Methods A total of 103 consecutive patients (71 male and 32 female) with pulmonary atresia, ventricular septal defect, and diminutive PAs received a central end-to-side shunt between PA and aorta from May 2004 to December 2010. The age and weight ranged between 2 to 86 months and 2.5 to 21.5 kg, respectively. Overall 79 patients with main PA diameters less than 4 mm received a central end-to-side shunt between PA and aorta, and 24 patients with main PAs absence received a modified central shunt between PA branches and aorta.

Results There were no deaths during operation and follow-up. Compared with preoperative measures, total PA index increased from mean value 68.8 ± 11.4 mm2/m2 to 129.1 ± 24.9 mm2/m2 (p < 0.001). The increased PA index change at the time of 6 months or final repair after shunt completion was 87.7 ± 27.4% (27–150%). By multivariate regression analysis, age at shunt, shunt procedure, and number of major aortopulmonary collateral arteries were correlated with increasing PA index change.

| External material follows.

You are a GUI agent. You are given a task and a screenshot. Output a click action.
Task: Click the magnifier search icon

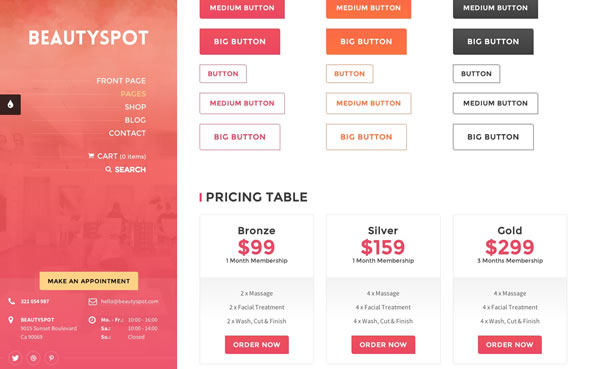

Conclusion The central end-to-side shunt promoted sufficient growth of the diminutive central PAs, especially in infant patients. Due to the risk of a distortion of pulmonary branches, the authors interposed a modified procedure for patients with main PAs absence by anastomosis of left PA and right PA directly in an end-to-side fashion to the both lateral wall of ascending aorta. It is technically easy to perform, warrants low risk of shunt thrombosis, and flow restriction in the early postoperative period.